Administer Azure Analysis Services
This section provides comprehensive guidance on administering Azure Analysis Services, covering key tasks such as managing servers, monitoring performance, securing your data, and implementing best practices for efficient operation.
Key Administration Tasks
Server Management
Learn how to create, configure, and manage your Azure Analysis Services instances. This includes:
- Provisioning new Analysis Services servers.
- Configuring server properties, including performance tiers and scaling options.
- Managing resource utilization and capacity planning.
- Implementing auto-scaling rules to adapt to changing workloads.
Monitoring and Performance Tuning
Effective monitoring is crucial for maintaining the health and performance of your Analysis Services environment. Discover how to:
- Utilize Azure Monitor to track key metrics like CPU usage, memory, and query latency.
- Set up alerts for critical performance thresholds.
- Analyze query performance using DMVs (Dynamic Management Views).
- Identify and resolve performance bottlenecks.
- Implement caching strategies to improve query response times.
Security Management
Secure your sensitive data by implementing robust security measures.
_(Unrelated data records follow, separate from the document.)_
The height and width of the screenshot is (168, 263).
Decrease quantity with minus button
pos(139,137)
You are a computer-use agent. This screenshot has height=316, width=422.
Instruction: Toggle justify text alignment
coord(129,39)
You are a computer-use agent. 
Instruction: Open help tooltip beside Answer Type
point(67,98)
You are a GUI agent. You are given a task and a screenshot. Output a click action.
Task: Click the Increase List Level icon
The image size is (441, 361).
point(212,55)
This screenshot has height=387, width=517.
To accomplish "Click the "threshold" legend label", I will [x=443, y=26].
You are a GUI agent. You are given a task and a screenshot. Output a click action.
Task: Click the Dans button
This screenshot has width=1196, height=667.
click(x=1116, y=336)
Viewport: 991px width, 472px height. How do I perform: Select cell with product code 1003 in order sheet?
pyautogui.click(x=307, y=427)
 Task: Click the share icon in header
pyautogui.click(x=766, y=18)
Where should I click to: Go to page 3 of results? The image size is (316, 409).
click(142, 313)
This includes:
- Configuring role-based access control (RBAC) for server and database access.
- Managing user permissions and authentication methods.
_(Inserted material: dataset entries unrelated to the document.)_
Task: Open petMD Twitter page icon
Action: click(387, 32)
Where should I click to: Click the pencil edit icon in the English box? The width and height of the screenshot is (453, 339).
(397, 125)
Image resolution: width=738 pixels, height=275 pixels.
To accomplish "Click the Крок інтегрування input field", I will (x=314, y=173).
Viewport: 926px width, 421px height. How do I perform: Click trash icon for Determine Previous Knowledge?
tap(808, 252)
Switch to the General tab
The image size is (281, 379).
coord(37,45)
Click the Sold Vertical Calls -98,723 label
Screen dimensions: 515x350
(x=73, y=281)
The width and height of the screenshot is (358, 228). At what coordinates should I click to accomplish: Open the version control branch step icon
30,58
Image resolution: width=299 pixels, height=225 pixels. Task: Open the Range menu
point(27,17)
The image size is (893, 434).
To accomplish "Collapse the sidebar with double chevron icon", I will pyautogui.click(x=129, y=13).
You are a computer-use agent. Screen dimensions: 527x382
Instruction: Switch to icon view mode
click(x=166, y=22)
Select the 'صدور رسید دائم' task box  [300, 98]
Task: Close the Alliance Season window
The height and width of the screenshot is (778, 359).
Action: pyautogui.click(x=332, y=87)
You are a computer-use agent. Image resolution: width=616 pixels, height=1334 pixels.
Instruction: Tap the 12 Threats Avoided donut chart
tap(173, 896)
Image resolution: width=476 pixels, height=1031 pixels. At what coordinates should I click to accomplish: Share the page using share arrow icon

- Implementing row-level security and object-level security within models.
- Integrating with Azure Active Directory for centralized identity management.
Backup and Restore
Ensure business continuity with proper backup and restore procedures.
- Understand the automated backup policies for Azure Analysis Services.
- Learn how to perform manual backups and restores when necessary.
- Configure backup retention policies to meet compliance requirements.
Automation and Scripting
Leverage scripting and automation tools to streamline administrative tasks.
- Use Azure PowerShell cmdlets for managing Analysis Services.
- Explore REST APIs for programmatic management.
- Integrate with Azure DevOps or other CI/CD pipelines for deployment and management automation.
Best Practices
Follow recommended best practices for a stable and high-performing Analysis Services deployment:
- Choose the appropriate service tier for your workload.
- Optimize your data models for performance.
- Monitor query patterns and user activity.
- Keep your models and server configurations up-to-date.